It doesn’t cost anything - you make the Mexicans/Bothans pay for it.
Things are different in the real future…
My local laundromat definitely has that other world feel to it.
Wrong! Will cost much much less. It’s going to be a beautiful thing! #FailingNYT obviously can’t count!
I think you and I and maybe three other people actually watched the video, judging from the comments. And that includes the person who posted it, who apparently just skipped to the end and saw a number?
Perhaps. Or possibly the OP watched it while multitasking. No biggie. Still entertaining.
Nope. Nor bathroom fixtures.
Okay, well, that was the geekiest thing I’ve seen all week.
Yeah, I thought it might be like the cost of an aircraft carrier multiplied by the size of the star destroyer, but they’ve just got the in-universe price as quoted in one of the EU books I guess?
For the record, assuming the star destroyer is 5 times as big as the Nimitz in every dimension, I’d make it about $1 trillion at the same cost per pound to make one that doesn’t fly.
To scale up the ISS to the size of a star destroyer, you’re talking maybe $4.5 quadrillion all up, but that’s a space station, not a space ship.
A better comparison might be the space shuttle. If we assume a star destroyer is 6250 times the mass of the shuttle, then it’s only $1.25 quadrillion.
But look at the credits saved on gaurd railing?
Interesting question: do droids count as employees or slaves or equipment?
But the hyper-drive containment field container will cost millions. Have you ever tried containing lost dryer socks? There’s a reason they’re lost, you know.

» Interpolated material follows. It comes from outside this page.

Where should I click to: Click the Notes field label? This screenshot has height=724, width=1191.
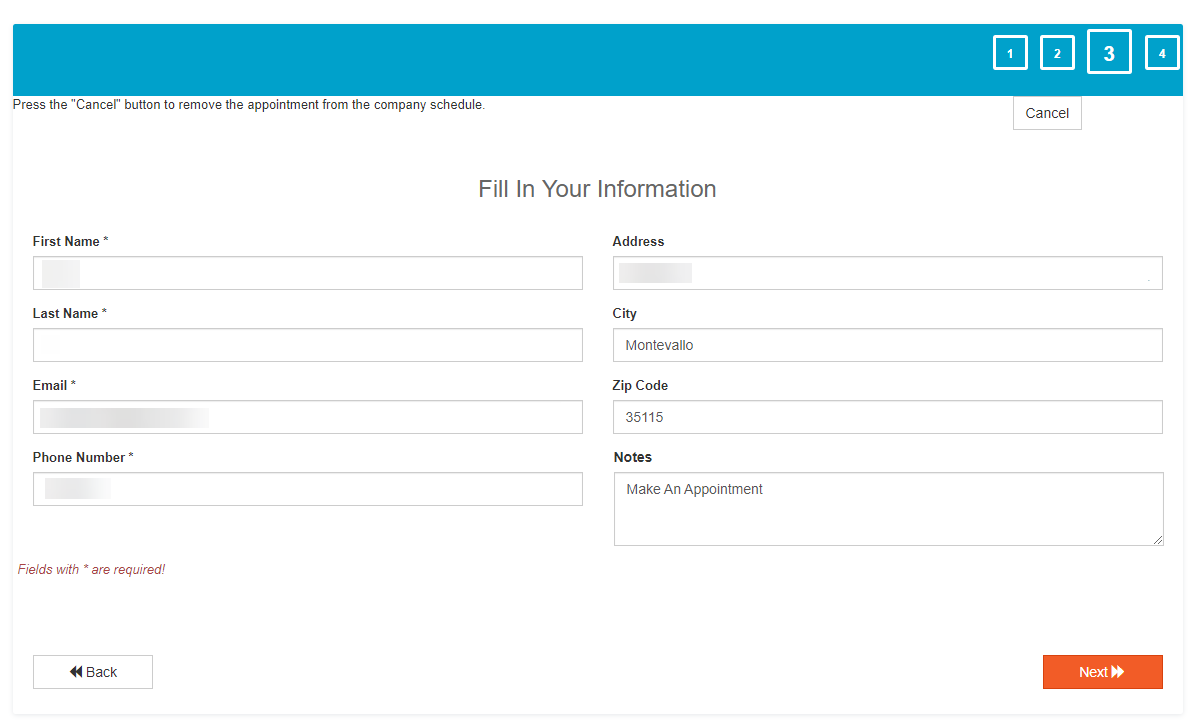pyautogui.click(x=632, y=457)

That is my third favorite all time skit for Robot Chicken. But it is a far second to this one…
…also this one…
On a related note, a similar concept was used very well in one of my favorite tangential tributes to Carrie Fischer - a critical obituary of Princess Leia.
This posits the ultimate goal of Leia’s actions - putting economic pressure on the Emperor by destroying superprojects that were Galactic Domestic Product sinkholes.
The superprojects trend began during the Palpatinian Republic (and possibly earlier, if GAOR clone forces could be considered one of them), reaching an early peak in Stardust/DS-1 itself, a massive undertaking that consumed 1% of GaDP over nearly two decades. Alliance attacks on superprojects inflicted devastating economic damage and often led to the death and capture of key Imperial influencers, who preferred to personally supervise their work in case a competitor attempted to sabotage or seize control of it. Each attack made the Empire more reliant on successor superprojects to recoup losses and keep systems dependent on its common economy, but each failure prompted peripheral worlds to secede and escape the fallout. Although it would later become famous as a verse in Interstellar People’s War, Organa first explained her doctrine’s essence to Wilhuf Tarkin himself: “The more you tighten your grip, the more star systems will slip through your fingers.” Yet the Empire remained locked into the cycle, to the point where the Emperor personally commanded a successor to Stardust/DS-1 in the hope that this economic necessity would at least create a viable terror weapon.